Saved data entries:
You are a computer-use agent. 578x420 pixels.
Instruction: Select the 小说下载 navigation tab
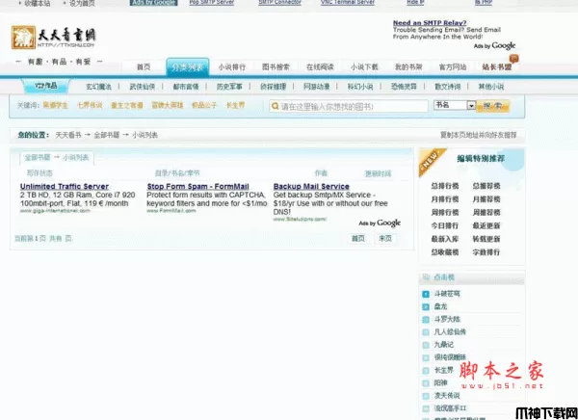point(364,66)
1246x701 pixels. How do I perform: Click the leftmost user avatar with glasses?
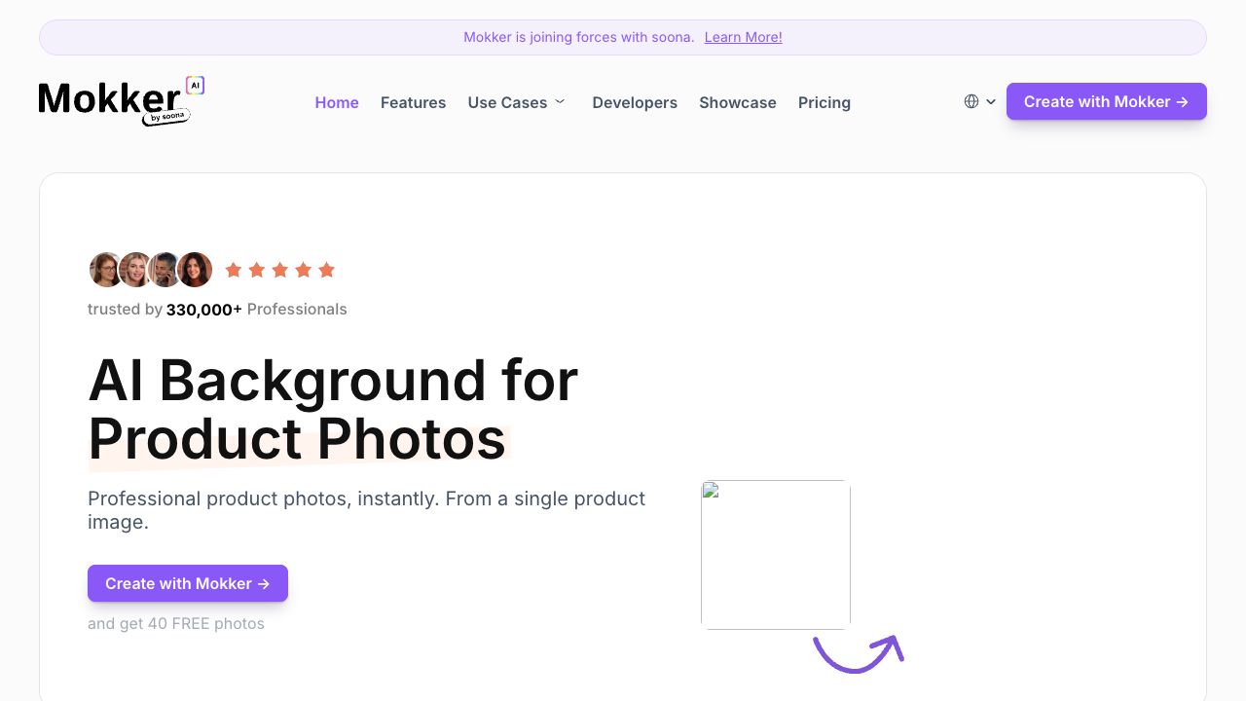pos(105,270)
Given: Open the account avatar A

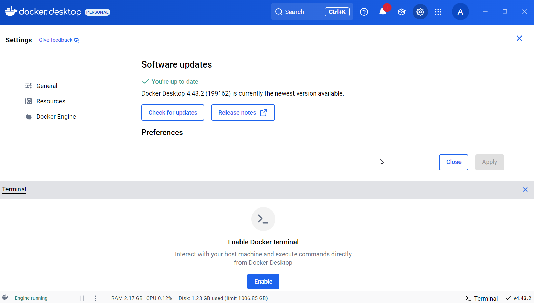Looking at the screenshot, I should 460,12.
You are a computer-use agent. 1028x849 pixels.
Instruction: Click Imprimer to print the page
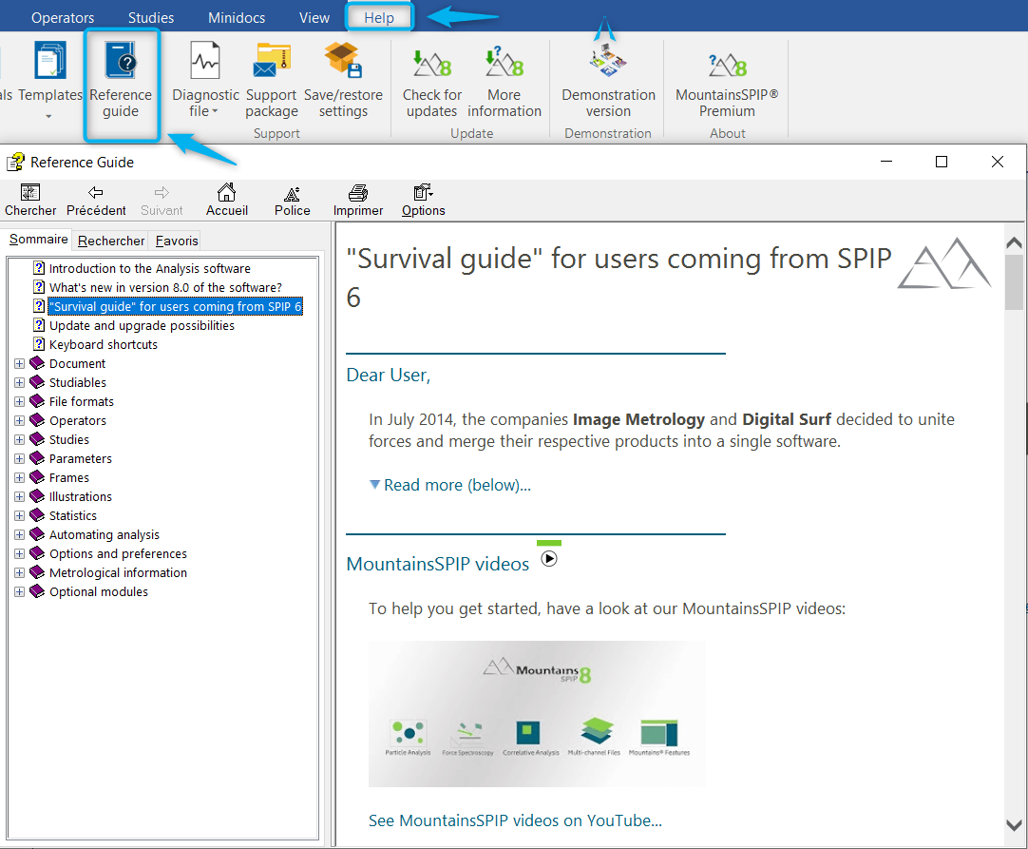click(x=358, y=200)
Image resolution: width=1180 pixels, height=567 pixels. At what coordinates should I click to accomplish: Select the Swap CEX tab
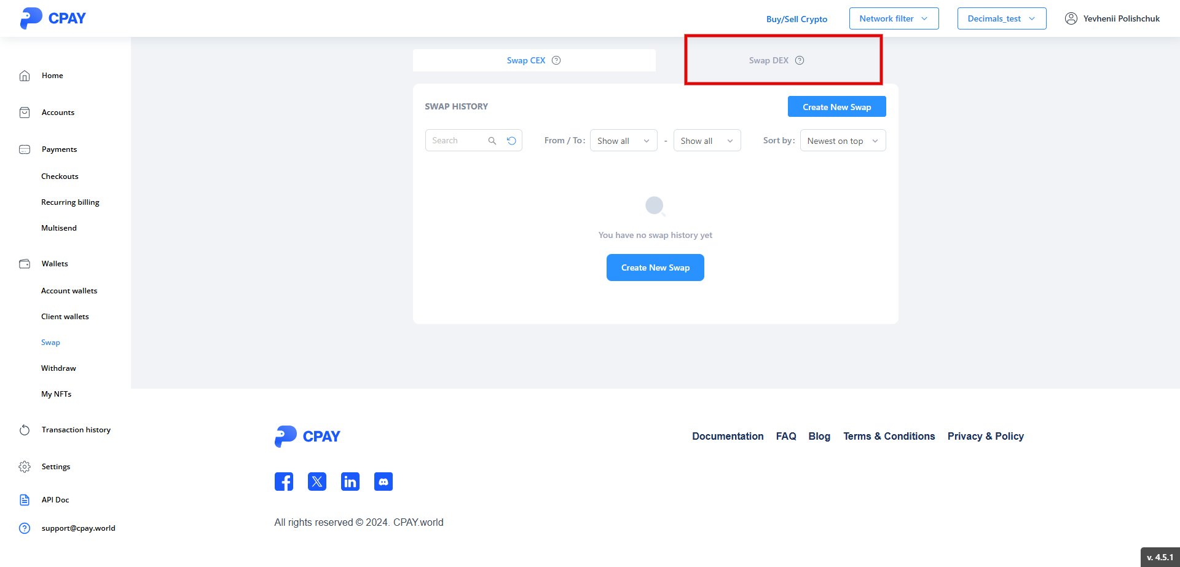click(x=526, y=60)
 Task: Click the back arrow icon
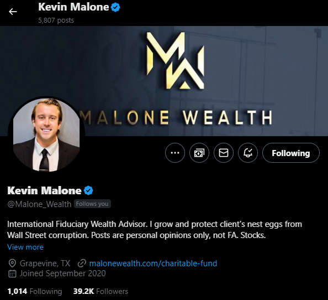(13, 12)
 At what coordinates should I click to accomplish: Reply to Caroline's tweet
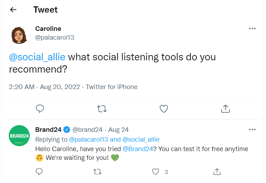tap(40, 109)
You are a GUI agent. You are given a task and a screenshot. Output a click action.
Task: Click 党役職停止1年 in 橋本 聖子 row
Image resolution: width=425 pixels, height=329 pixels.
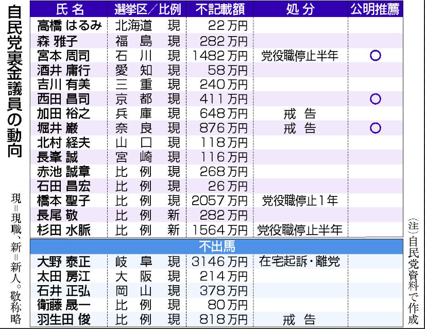click(x=300, y=200)
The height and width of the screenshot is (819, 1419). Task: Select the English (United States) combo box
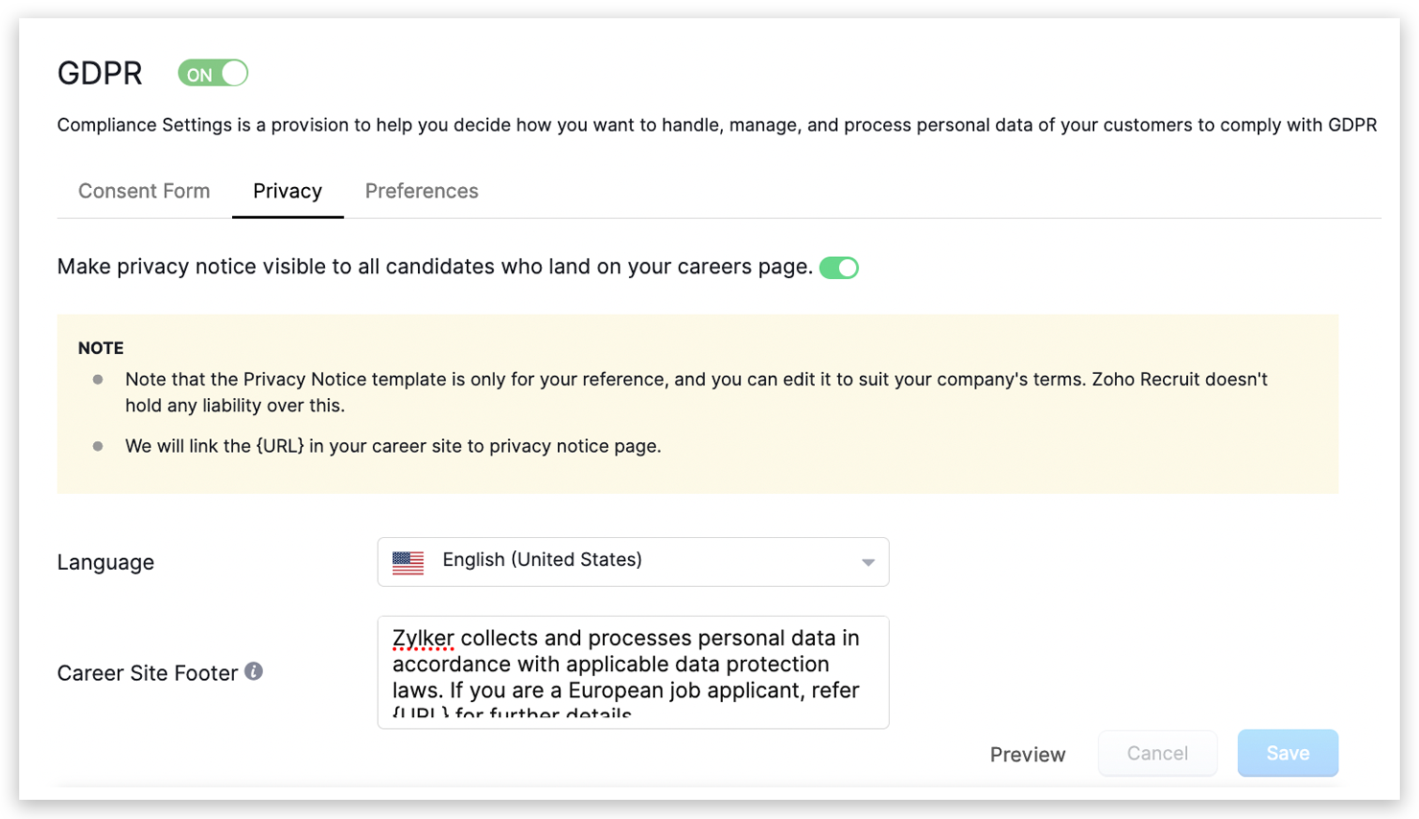[633, 562]
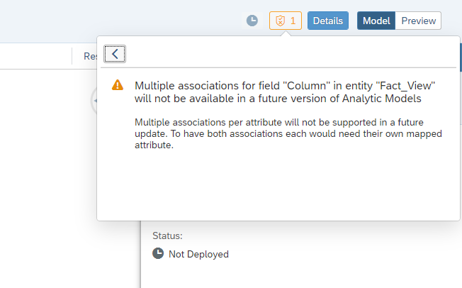The height and width of the screenshot is (288, 462).
Task: Click the "Status:" label
Action: pos(167,236)
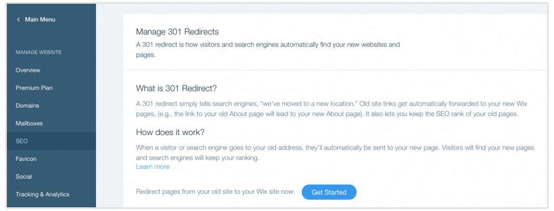The image size is (554, 211).
Task: Open Tracking & Analytics
Action: pyautogui.click(x=42, y=195)
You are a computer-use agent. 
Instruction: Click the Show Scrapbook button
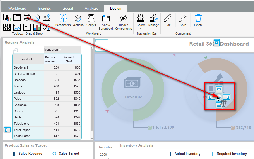pyautogui.click(x=106, y=22)
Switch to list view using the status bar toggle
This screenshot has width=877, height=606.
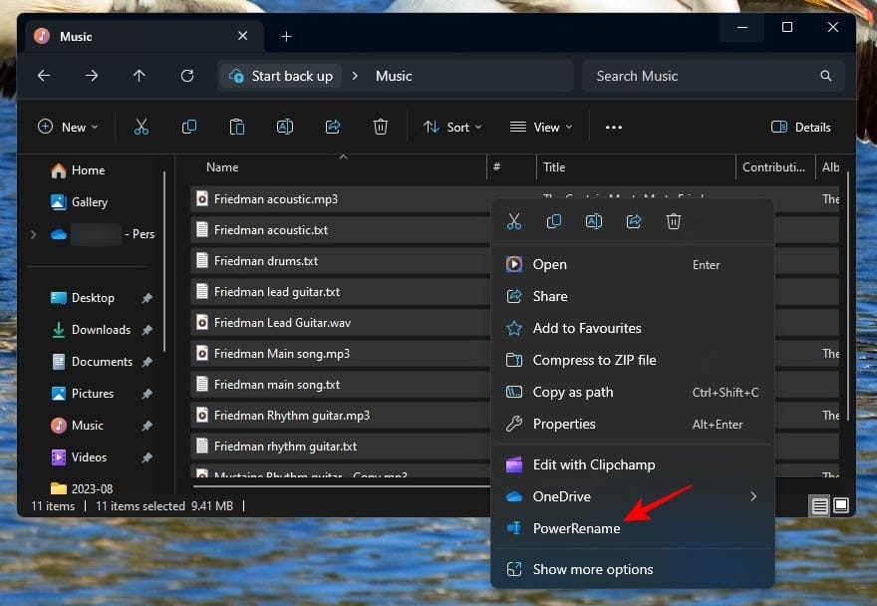[818, 505]
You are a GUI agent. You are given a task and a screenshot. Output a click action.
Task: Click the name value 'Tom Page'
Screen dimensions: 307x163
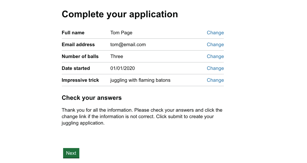point(121,33)
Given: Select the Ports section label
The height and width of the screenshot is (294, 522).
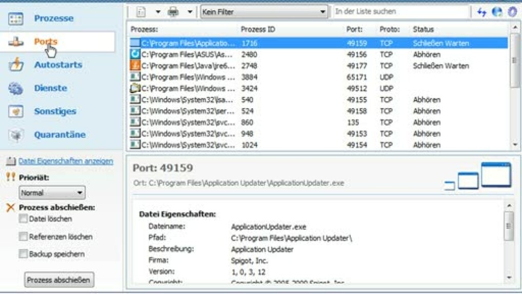Looking at the screenshot, I should 46,42.
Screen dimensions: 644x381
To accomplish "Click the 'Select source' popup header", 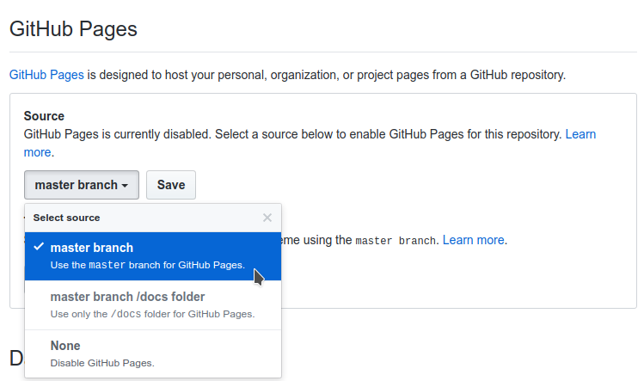I will [x=67, y=218].
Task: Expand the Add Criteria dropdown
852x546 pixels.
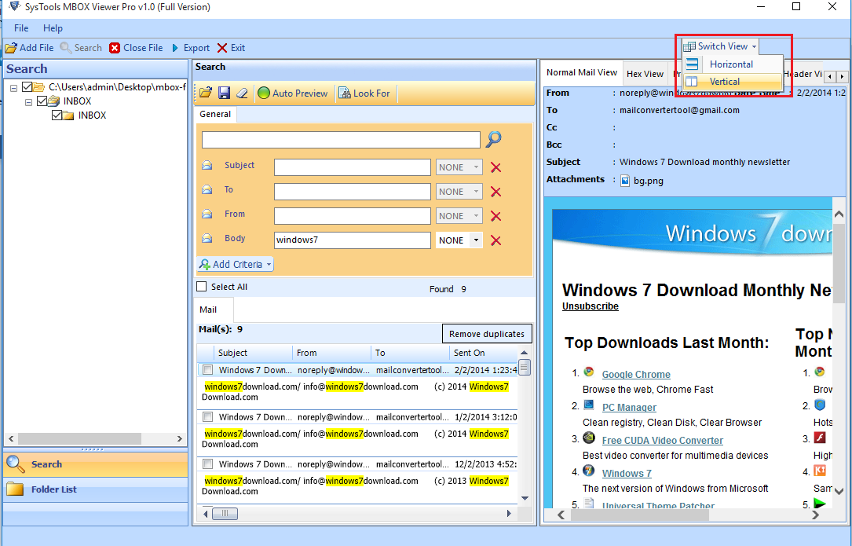Action: [236, 265]
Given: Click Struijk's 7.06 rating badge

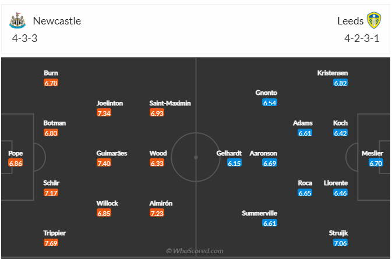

Assignment =>
From the records above, return each line that includes "computer".

Answer to this problem =>
You are a computer-use agent. 578x420 pixels.
You are a computer-use agent. 1028x849 pixels.
You are a computer-use agent. 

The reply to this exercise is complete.